PROMPT:
Nothing but the lines from the one containing "Where should I" through the end of the data below should appear in the answer, each exact and free of pictures.

(Stored items)
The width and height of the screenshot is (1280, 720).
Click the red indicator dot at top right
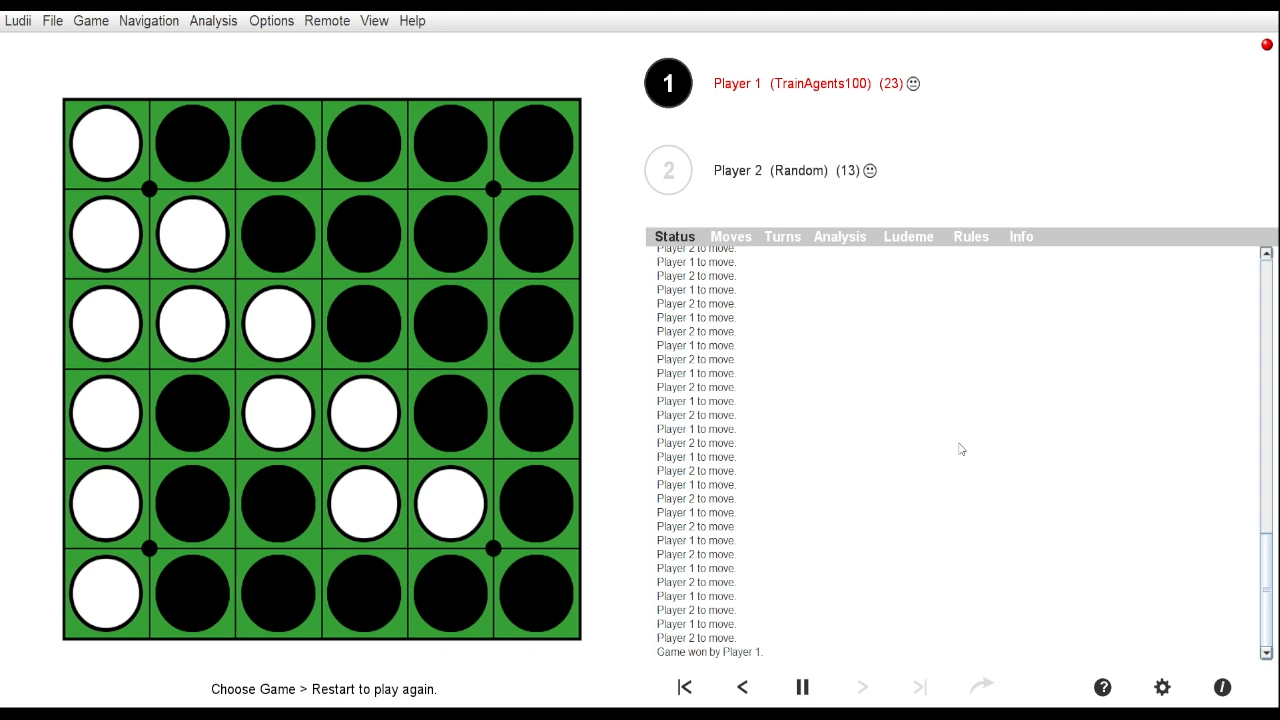pos(1267,45)
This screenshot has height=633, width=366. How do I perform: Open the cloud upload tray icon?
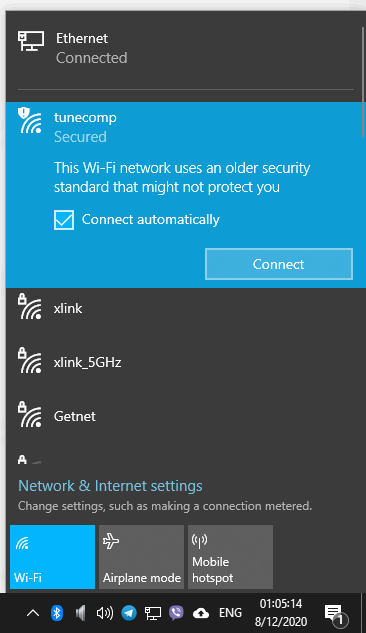201,614
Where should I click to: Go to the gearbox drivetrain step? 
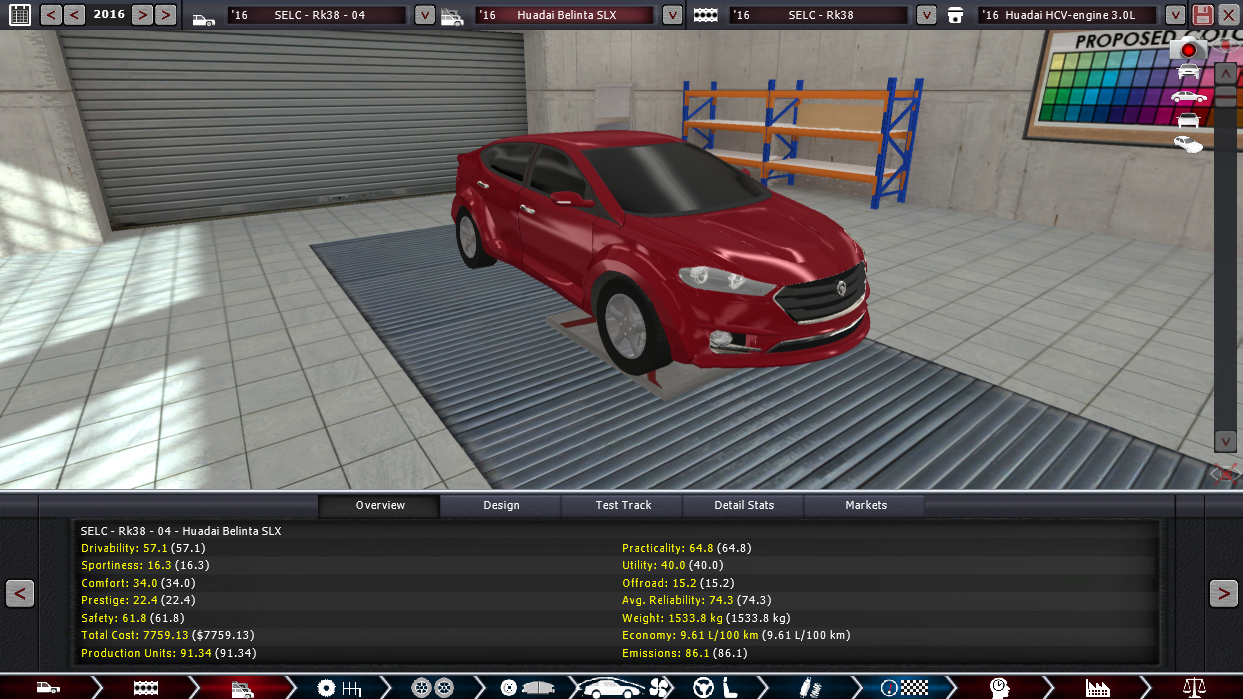tap(338, 687)
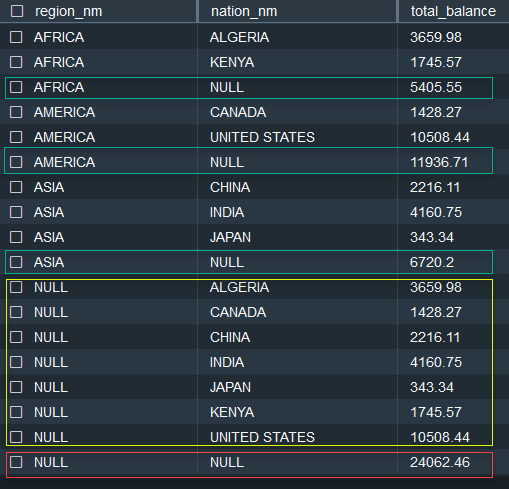Screen dimensions: 509x489
Task: Tick checkbox beside AFRICA NULL subtotal row
Action: point(16,87)
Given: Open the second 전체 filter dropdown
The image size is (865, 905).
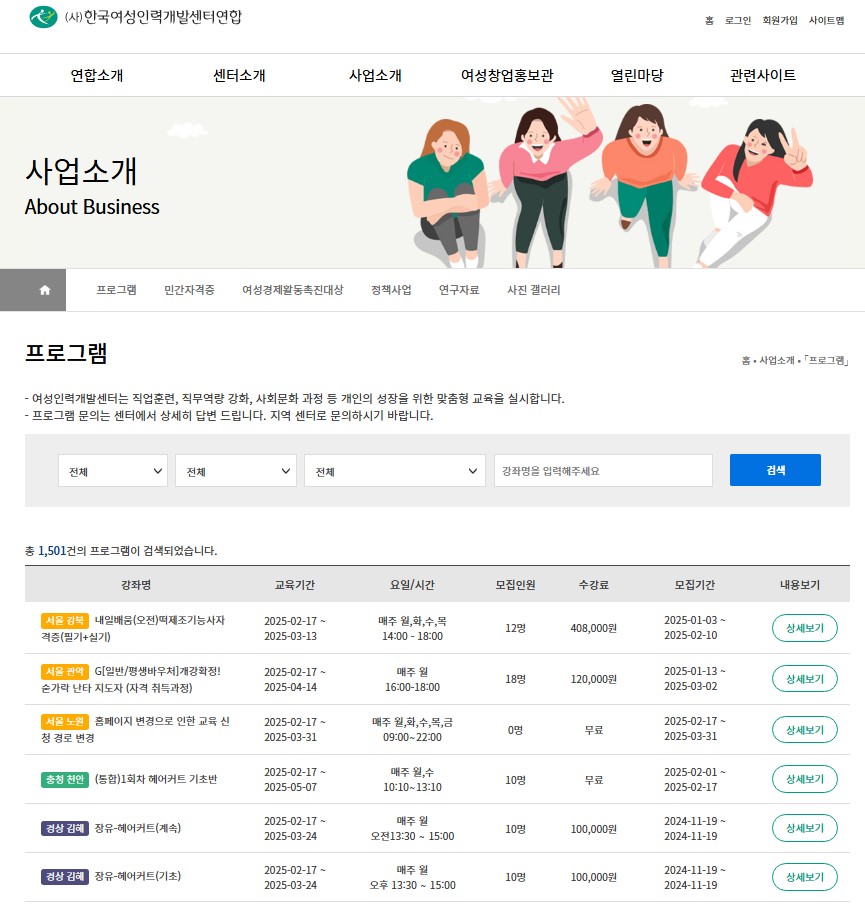Looking at the screenshot, I should pos(235,470).
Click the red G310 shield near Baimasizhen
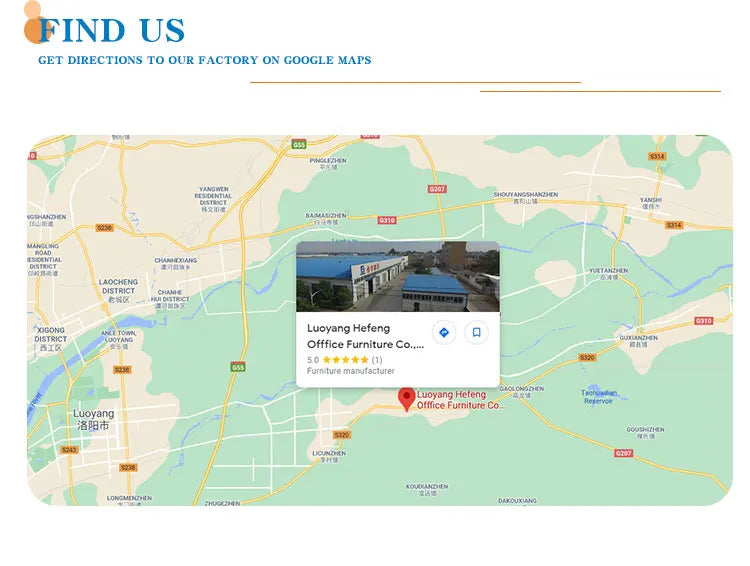750x566 pixels. pyautogui.click(x=387, y=220)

TASK RESPONSE:
Where should I click to: Go to the gearbox drivetrain step? 
tap(338, 687)
Screen dimensions: 509x489
Task: Tick checkbox beside AFRICA NULL subtotal row
Action: point(16,87)
Given: Open the second 전체 filter dropdown
The image size is (865, 905).
Looking at the screenshot, I should pos(235,470).
Click the red G310 shield near Baimasizhen
750x566 pixels. pyautogui.click(x=387, y=220)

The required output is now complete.